5.5. Litigation, Other Proceedings. Except as previously disclosed to and
approved of in writing by the Lender, there is no action, suit or
proceeding at law or equity, or before or by any governmental department,
commission, board, bureau, agency or instrumentality, domestic or foreign,
pending or, to the knowledge of the Borrower, threatened, against the
Borrower or any of its property, which is reasonably likely to result in a
Material Adverse Occurrence; and the Borrower is not in default with
respect to any final judgment, writ, injunction, decree, rule or
regulation of any court or governmental department, commission, board,
bureau, agency or instrumentality, domestic or foreign, where such default
would be a Material Adverse Occurrence.
5.6. Title to Assets. Except for Liens permitted by Section 7.2, the
Borrower has good and marketable title to all of its assets, real and
personal.
5.7. Lien Priority. The Liens created by the Security Agreement are
attached and first, perfected Liens on the Collateral.
5.8. Guarantees and Indebtedness. Except as disclosed on financial
statements of the Borrower furnished to the Lender, the Borrower is not a
party to any material contract of guaranty or suretyship and none of its
assets is subject to any contract of that nature and the Borrower is not
indebted to any other party, except the Lender.

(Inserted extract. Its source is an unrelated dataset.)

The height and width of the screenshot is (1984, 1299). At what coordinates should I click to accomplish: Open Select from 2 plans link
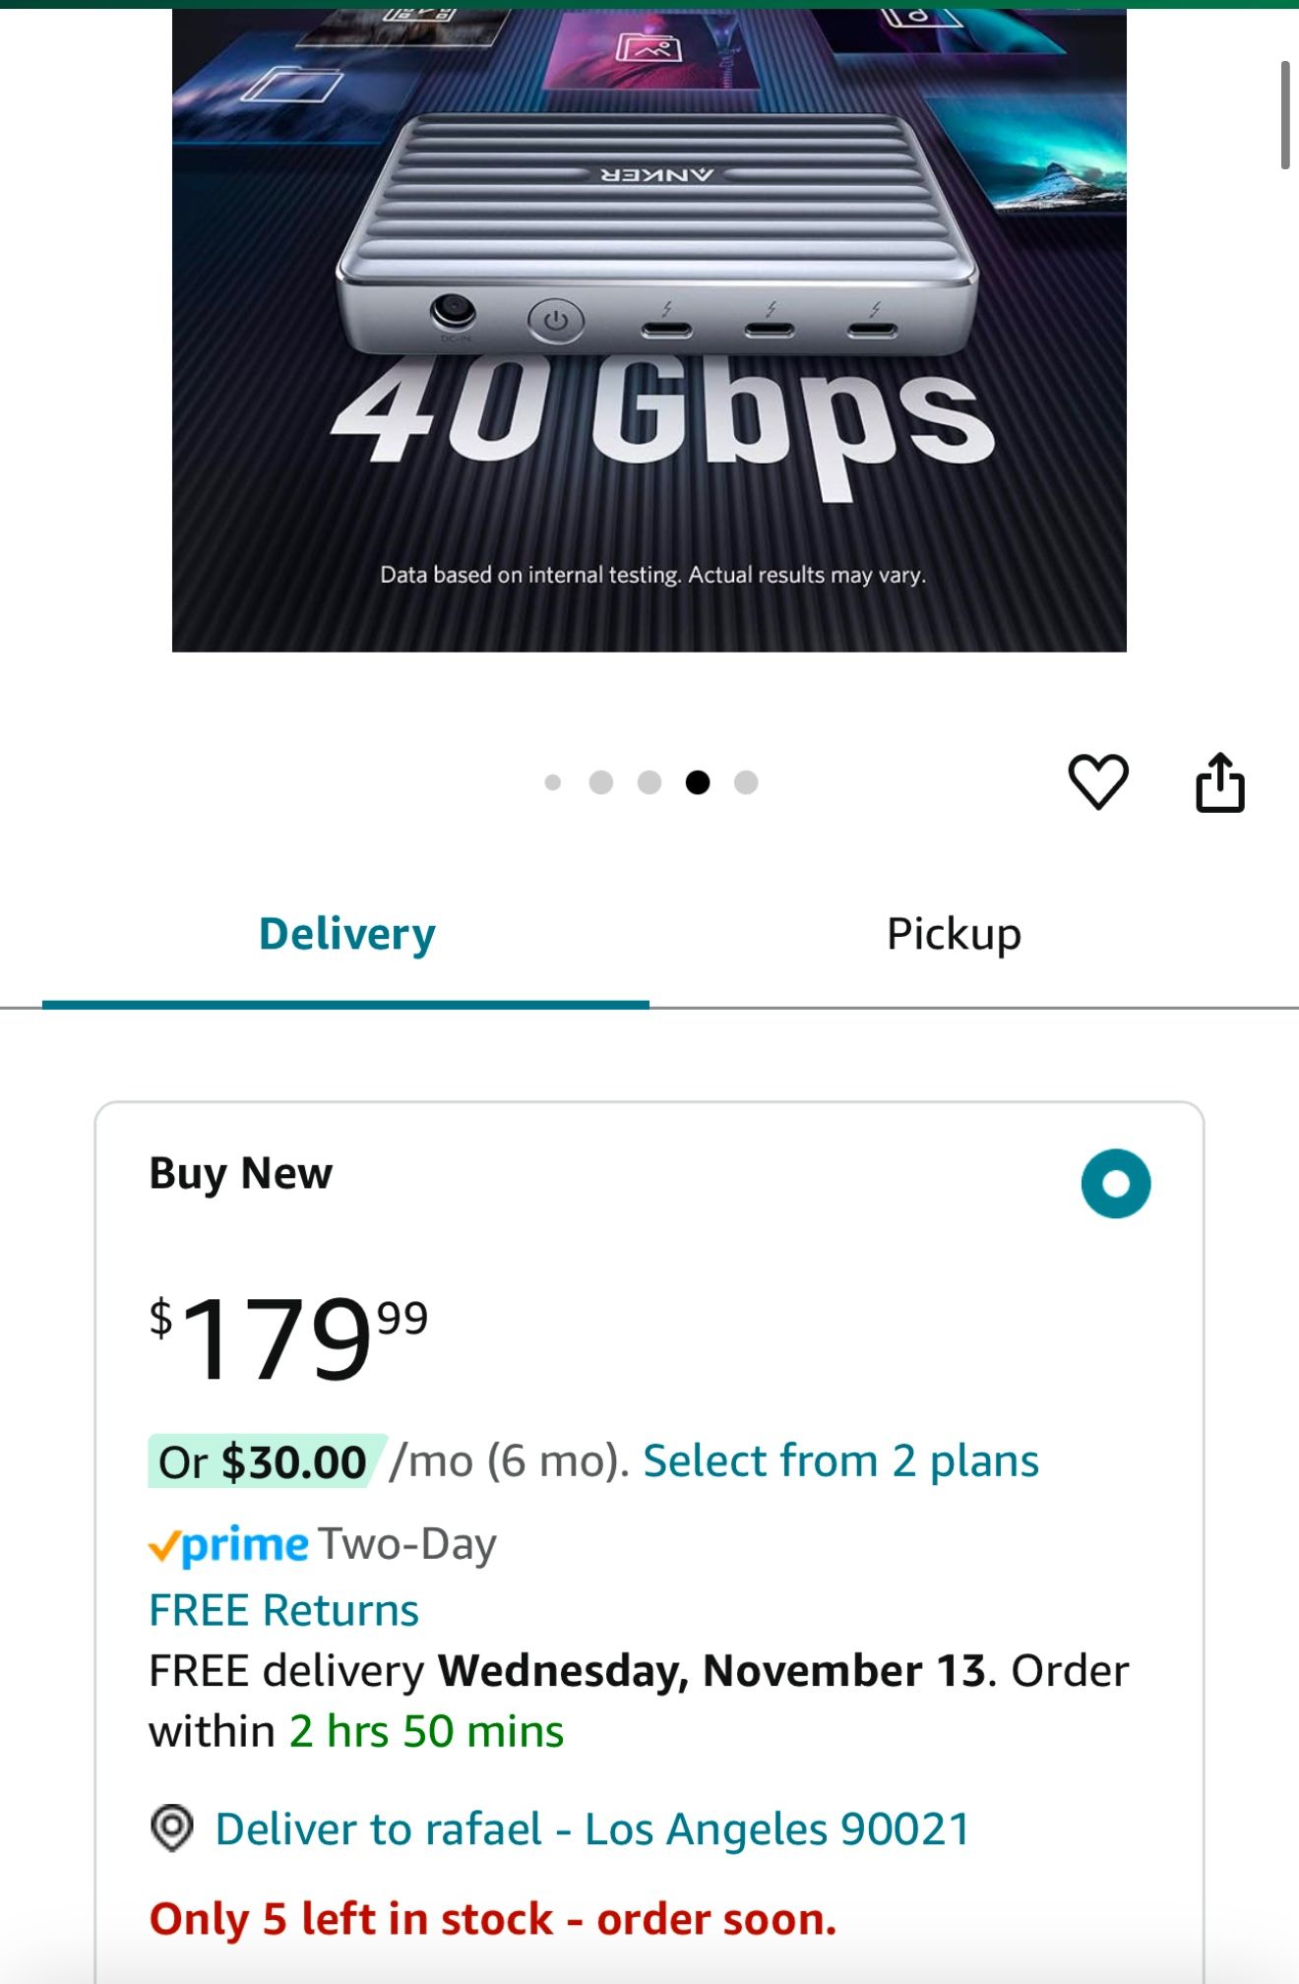(x=840, y=1461)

5.9. Margin Stock. No part of any Loan or Advance hereunder shall be used
at any time by the Borrower to purchase or carry margin stock (within the
meaning of Regulation G, T, U or X promulgated by the Board of Governors
of the Federal Reserve System) or to extend credit to others for the
purpose of purchasing or carrying any margin stock. The Borrower is not
engaged principally, or as one of its important activities, in the
business of extending credit for the purposes of purchasing or carrying
any such margin stock. No part of the proceeds of any Loan or Advance
hereunder will be used by the Borrower for any purpose which violates, or
which is inconsistent with, any regulations promulgated by the Board of
Governors of the Federal Reserve System.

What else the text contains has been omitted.